-- What to do --
Look below for the line containing "Task: Add the ¥278 instance to cart"; from there through the line containing "Viewport: 1568px width, 395px height.", both lines included, please set down each line exactly and nothing else.

-- Material for this task --
______________________________

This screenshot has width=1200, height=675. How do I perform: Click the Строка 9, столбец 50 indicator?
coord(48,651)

______________________________

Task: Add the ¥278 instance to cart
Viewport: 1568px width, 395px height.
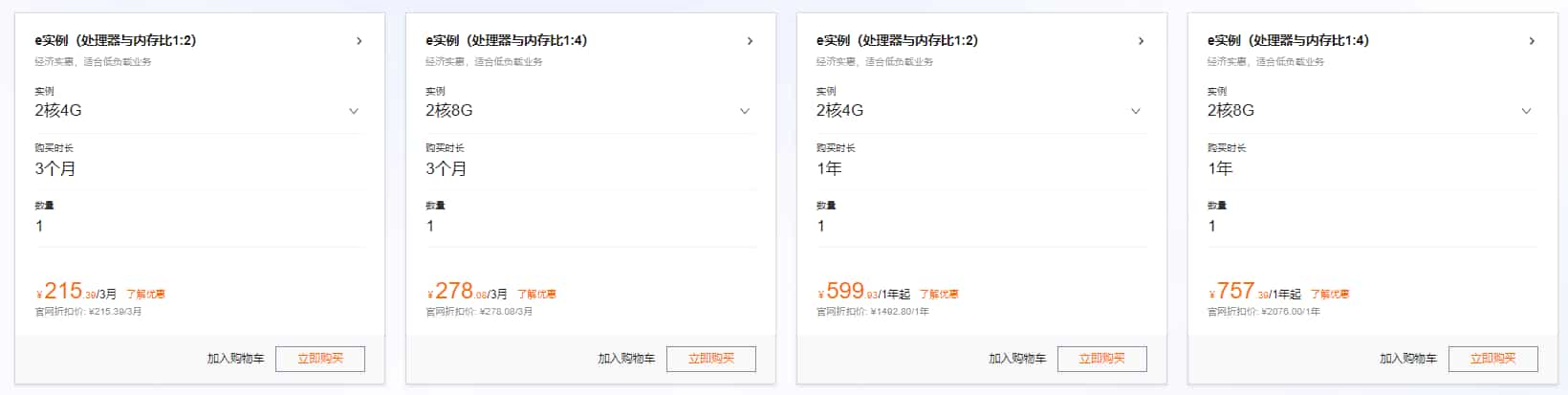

______________________________

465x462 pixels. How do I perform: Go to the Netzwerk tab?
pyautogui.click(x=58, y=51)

______________________________

-- Exercise result --
Task: Add the ¥278 instance to cart
Viewport: 1568px width, 395px height.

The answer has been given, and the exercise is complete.